Chris Anderson edited this page Jul 30, 2013 · 2 revisions

NoSQL document design is a lot less cut-and-dried than relational schema design, both because it's a newer topic, and because the flexibility gives you many options. If you're used to SQL databases you may be perplexed. Here are some hints.

Denormalization

If you read much about SQL databases you're learn about the importance of normalization, splitting apart data to eliminate redundancy and make rows more independent. By contrast, in document-oriented databases it’s pretty common to denormalize data, storing the equivalent of multiple relational rows in a single document. There are several reasons for this:

  • In JSON document databases you don’t have transactions, so about the only way to update multiple items atomically is to put them in the same document.
  • The JSON structure of documents makes it more convenient to store collections of data in one place.
  • It’s faster to fetch smaller numbers of documents.
  • Map/reduce can pick lots of values out of a single document and index them separately, so you don’t need each one to be in its own row as you do in a relational db.

But the downsides of putting lots of stuff in one document include:

  • The possibility of conflicts if there are multiple parts that might be modified separately on different clients.
  • Access controls are more difficult to enforce, if a user should be able to edit one part of a document but not another.
  • Replication sends entire documents (not minimal deltas/patches) so large documents are less efficient to replicate if only small bits change.
  • There’s no straightforward way to “point to” a sub-item of a document, whereas if it’s in its own document it will have a document-ID.

As you’d expect it often comes down to informed intuition.

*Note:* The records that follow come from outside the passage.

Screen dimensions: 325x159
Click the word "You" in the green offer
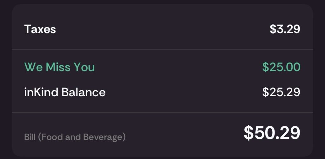[84, 67]
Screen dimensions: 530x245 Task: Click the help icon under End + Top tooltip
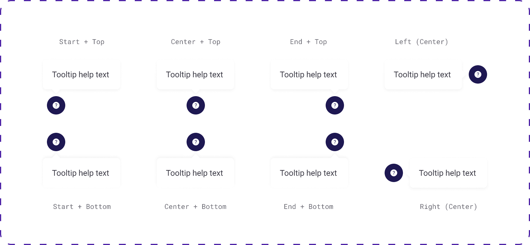335,105
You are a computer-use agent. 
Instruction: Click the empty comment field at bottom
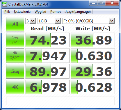[x=61, y=101]
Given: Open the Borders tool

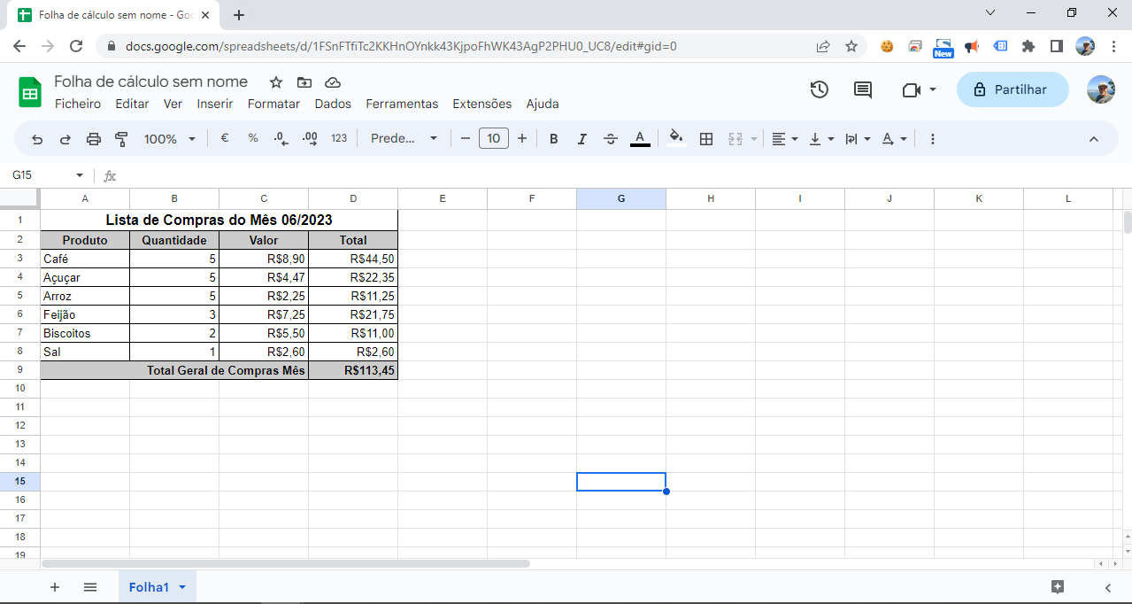Looking at the screenshot, I should pyautogui.click(x=706, y=139).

For example, I would definitely use a single document for an address card, storing all of the person’s phone numbers, email addresses etc. in arrays or dictionaries. But I would store comments on a blog post as individual documents that point back to the post (i.e. include its doc-ID.)

References

A related issue is which direction to-many references should point. Relational databases use what I call “backward links”, where the children contain the ID of the parent and you run a query to find them, while in-memory data structures use “forward links” where the parent owns a collection that points to all of the children.

You can use both techniques in document databases:

  • A backward link is a property of a child object that contains the document ID of the parent. There will be a view whose map function does something like emit(doc.parent_id, null), and you query this to find the children of a document by setting the start and end of the range to the document's ID.
  • A forward link is simply a property of the parent whose value is a collection (usually an array) containing the document IDs of the children.

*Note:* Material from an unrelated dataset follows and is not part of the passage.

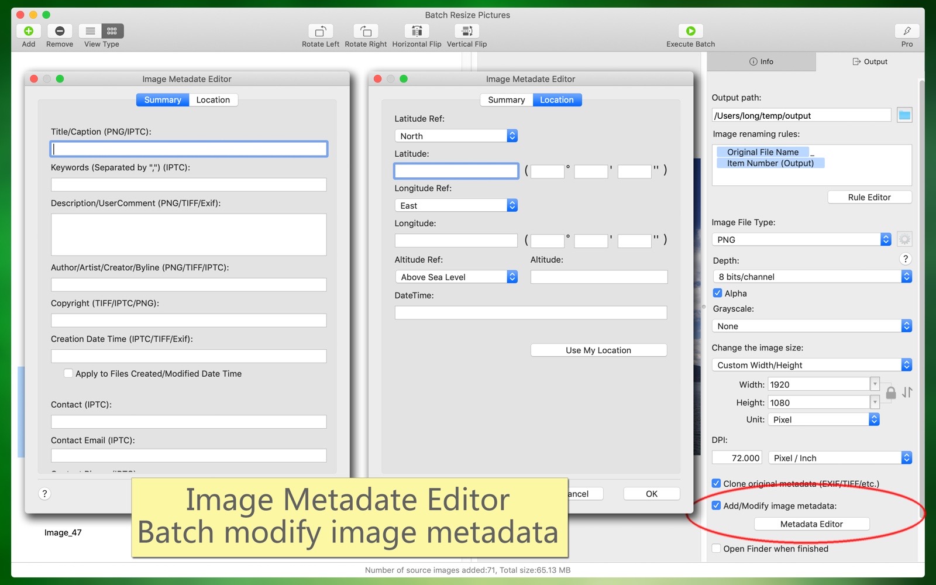Image resolution: width=936 pixels, height=585 pixels.
Task: Start the Execute Batch process
Action: pos(690,31)
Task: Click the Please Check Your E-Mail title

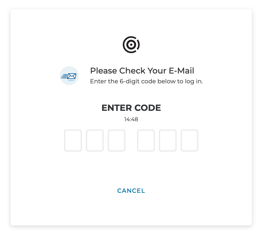Action: (x=142, y=71)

I’ve found that forward references are easier to code and perform better in lookup (since you don’t need to query, just get child documents by their IDs) but can be more expensive to update in a shared environment (the parent can act as a bottleneck and source of conflicts if multiple clients are trying to update its list of children.)

Forward references can also be more fragile: if a child document is deleted, the parent needs to be updated to remove its reference to the child. Otherwise the next time you enumerate its children you'll get a missing-document error trying to resolve that document ID. This isn't as fatal as a bad-pointer dereference, but it can be awkward. On the other hand, with backward references when you delete a child there are no dangly bits left over: the next query will return only the remaining children. (You can create a dangling reference by deleting the parent, but that tends to just result in unreachable child objects that don't cause problems other than taking up space.)